Since the algorithm that was used to determine the width of the randomized openings was set to generate 10 non-repeating random integers, theoretically, the single opening that has the maximum width will be generated when the random list made in step 3 is (0, 1, 2, 3, 4, 5, 6, 7, 8, 18) or (0, 10, 11, 12, 13, 14, 15, 16, 17, 18), which makes the maximum width of the window 15 ft. Meanwhile, maximum window height occurs when the random number group that was generated in step 7 has both 0 and 5 in it, which makes the maximum height of the window 7.5 ft. Therefore, the largest single opening possible that can be generated by this algorithm is 15 ft by 7.5 ft, which is 112.5 ft2, while the wall is 315 ft2, so the highest single window-to-wall ratio is 0.357. Notice that this is not the largest window-to-wall ratio possible that the algorithm can generate, when the 112.5 ft2 opening appears, the other 4 windows can also achieve their maximum size, which is 1.5 ft by 7.5 ft, which makes it 11.25 ft2, so in that case, the largest openings on one wall is 112.5 ft2 + 11.25 ft2 * 4 = 157.5 ft2, which makes the window-to-wall ratio 0.5. And of course, by changing the density of the point grid and the default number of openings, this window-to-wall ratio can be increased dramatically.

Notice that in the example shown in Fig. 5, step 7, because one of the adjacent group of points has the same height, no rectangle was generated, so there are only 4 openings in this example. Therefore, based on the randomly selected points, the number of openings can vary from 0 to 5. Another thing to point out is that due to the limitations of this method, none of the openings can overlap with the others in the vertical direction.

3.1.3. Daylight simulation

Other than requiring detailed 3D models, which have been discussed in the previous paragraphs, performing CBDM simulations also requires detailed weather files as input, where each file corresponds to a specific location. For this project, Raleigh, North Carolina, was chosen as the location, and all the data files record the corresponding data from the Raleigh area. The weather data used for the simulations were from Ladybug’s epwmap database.

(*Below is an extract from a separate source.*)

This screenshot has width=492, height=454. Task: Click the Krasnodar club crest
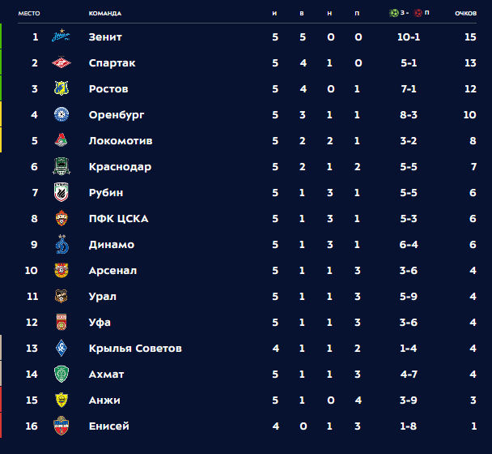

Ladybug provides the capability to visualize and analyze weather data directly within Grasshopper; it offers a diverse range of visualization tools like sun path diagrams, wind roses, and psychrometric charts to better understand weather conditions at a particular location [14]. Additionally, Ladybug enables geometry studies, such as radiation analysis, shadow studies, and view analysis, which aid in optimizing building performance and energy efficiency based on weather patterns and solar positions, and all of these features are conveniently integrated into the Grasshopper environment [14]. Epwmap is a component developed as a part of Ladybug Tools, and its primary objective is to offer a unified interface for accessing all the freely available .epw weather files. By providing this centralized interface, epwmap simplifies the process of accessing and utilizing weather data from various sources within Ladybug Tools for climate analysis and simulations [15].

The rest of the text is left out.